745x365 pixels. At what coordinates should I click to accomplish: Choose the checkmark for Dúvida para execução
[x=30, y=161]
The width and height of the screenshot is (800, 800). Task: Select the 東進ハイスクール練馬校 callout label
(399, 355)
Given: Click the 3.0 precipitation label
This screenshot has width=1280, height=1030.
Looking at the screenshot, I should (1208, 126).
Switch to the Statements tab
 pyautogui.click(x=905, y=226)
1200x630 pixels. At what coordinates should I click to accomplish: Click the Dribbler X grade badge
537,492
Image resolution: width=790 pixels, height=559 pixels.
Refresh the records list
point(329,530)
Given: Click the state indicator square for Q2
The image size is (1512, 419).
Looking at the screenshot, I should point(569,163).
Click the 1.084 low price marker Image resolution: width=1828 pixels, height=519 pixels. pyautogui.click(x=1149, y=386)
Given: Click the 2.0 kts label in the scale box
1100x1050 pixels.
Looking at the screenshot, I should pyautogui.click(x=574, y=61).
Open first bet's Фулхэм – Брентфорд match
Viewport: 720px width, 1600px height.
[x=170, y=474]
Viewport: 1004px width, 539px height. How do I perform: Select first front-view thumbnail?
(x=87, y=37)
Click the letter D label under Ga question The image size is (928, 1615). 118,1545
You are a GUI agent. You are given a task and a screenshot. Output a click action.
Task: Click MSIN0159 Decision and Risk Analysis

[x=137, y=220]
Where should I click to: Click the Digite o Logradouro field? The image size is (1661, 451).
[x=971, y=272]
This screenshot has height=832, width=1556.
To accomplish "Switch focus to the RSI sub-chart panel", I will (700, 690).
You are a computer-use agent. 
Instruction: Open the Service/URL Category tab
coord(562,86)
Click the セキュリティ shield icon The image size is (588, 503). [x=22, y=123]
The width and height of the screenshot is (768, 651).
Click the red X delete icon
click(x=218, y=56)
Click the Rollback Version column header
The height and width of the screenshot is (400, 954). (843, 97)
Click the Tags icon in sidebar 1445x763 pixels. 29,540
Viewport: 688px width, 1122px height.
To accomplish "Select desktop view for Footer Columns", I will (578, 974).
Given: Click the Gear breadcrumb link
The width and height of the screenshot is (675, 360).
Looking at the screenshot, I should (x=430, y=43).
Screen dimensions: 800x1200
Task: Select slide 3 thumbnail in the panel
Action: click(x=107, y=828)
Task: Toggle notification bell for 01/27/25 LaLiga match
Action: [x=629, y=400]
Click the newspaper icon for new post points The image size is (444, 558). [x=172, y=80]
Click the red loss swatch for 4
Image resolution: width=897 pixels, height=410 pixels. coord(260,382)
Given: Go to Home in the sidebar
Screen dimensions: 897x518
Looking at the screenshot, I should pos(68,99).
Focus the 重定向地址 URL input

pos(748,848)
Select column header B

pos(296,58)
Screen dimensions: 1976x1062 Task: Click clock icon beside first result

*WHAT IS BEING ASKED:*
Copy every line above without altering a word.

*SOLVED EXERCISE:*
745x365 pixels. At what coordinates should I click to accomplish: Choose the checkmark for Dúvida para execução
[x=30, y=161]
The width and height of the screenshot is (800, 800). Task: Select the 東進ハイスクール練馬校 callout label
(399, 355)
Given: Click the 3.0 precipitation label
This screenshot has width=1280, height=1030.
Looking at the screenshot, I should (1208, 126).
Switch to the Statements tab
 pyautogui.click(x=905, y=226)
1200x630 pixels. At what coordinates should I click to accomplish: Click the Dribbler X grade badge
537,492
Image resolution: width=790 pixels, height=559 pixels.
Refresh the records list
point(329,530)
Given: Click the state indicator square for Q2
The image size is (1512, 419).
Looking at the screenshot, I should point(569,163).
Click the 1.084 low price marker Image resolution: width=1828 pixels, height=519 pixels. pyautogui.click(x=1149, y=386)
Given: Click the 2.0 kts label in the scale box
1100x1050 pixels.
Looking at the screenshot, I should pyautogui.click(x=574, y=61).
Open first bet's Фулхэм – Брентфорд match
Viewport: 720px width, 1600px height.
[x=170, y=474]
Viewport: 1004px width, 539px height. How do I perform: Select first front-view thumbnail?
(x=87, y=37)
Click the letter D label under Ga question The image size is (928, 1615). 118,1545
You are a GUI agent. You are given a task and a screenshot. Output a click action.
Task: Click MSIN0159 Decision and Risk Analysis

[x=137, y=220]
Where should I click to: Click the Digite o Logradouro field? The image size is (1661, 451).
[x=971, y=272]
This screenshot has height=832, width=1556.
To accomplish "Switch focus to the RSI sub-chart panel", I will (700, 690).
You are a computer-use agent. 
Instruction: Open the Service/URL Category tab
coord(562,86)
Click the セキュリティ shield icon The image size is (588, 503). [x=22, y=123]
The width and height of the screenshot is (768, 651).
Click the red X delete icon
click(x=218, y=56)
Click the Rollback Version column header
The height and width of the screenshot is (400, 954). (843, 97)
Click the Tags icon in sidebar 1445x763 pixels. 29,540
Viewport: 688px width, 1122px height.
To accomplish "Select desktop view for Footer Columns", I will (578, 974).
Given: Click the Gear breadcrumb link
The width and height of the screenshot is (675, 360).
Looking at the screenshot, I should (x=430, y=43).
Screen dimensions: 800x1200
Task: Select slide 3 thumbnail in the panel
Action: click(x=107, y=828)
Task: Toggle notification bell for 01/27/25 LaLiga match
Action: [x=629, y=400]
Click the newspaper icon for new post points The image size is (444, 558). [x=172, y=80]
Click the red loss swatch for 4
Image resolution: width=897 pixels, height=410 pixels. coord(260,382)
Given: Go to Home in the sidebar
Screen dimensions: 897x518
Looking at the screenshot, I should pos(68,99).
Focus the 重定向地址 URL input

pos(748,848)
Select column header B

pos(296,58)
Screen dimensions: 1976x1062 Task: Click clock icon beside first result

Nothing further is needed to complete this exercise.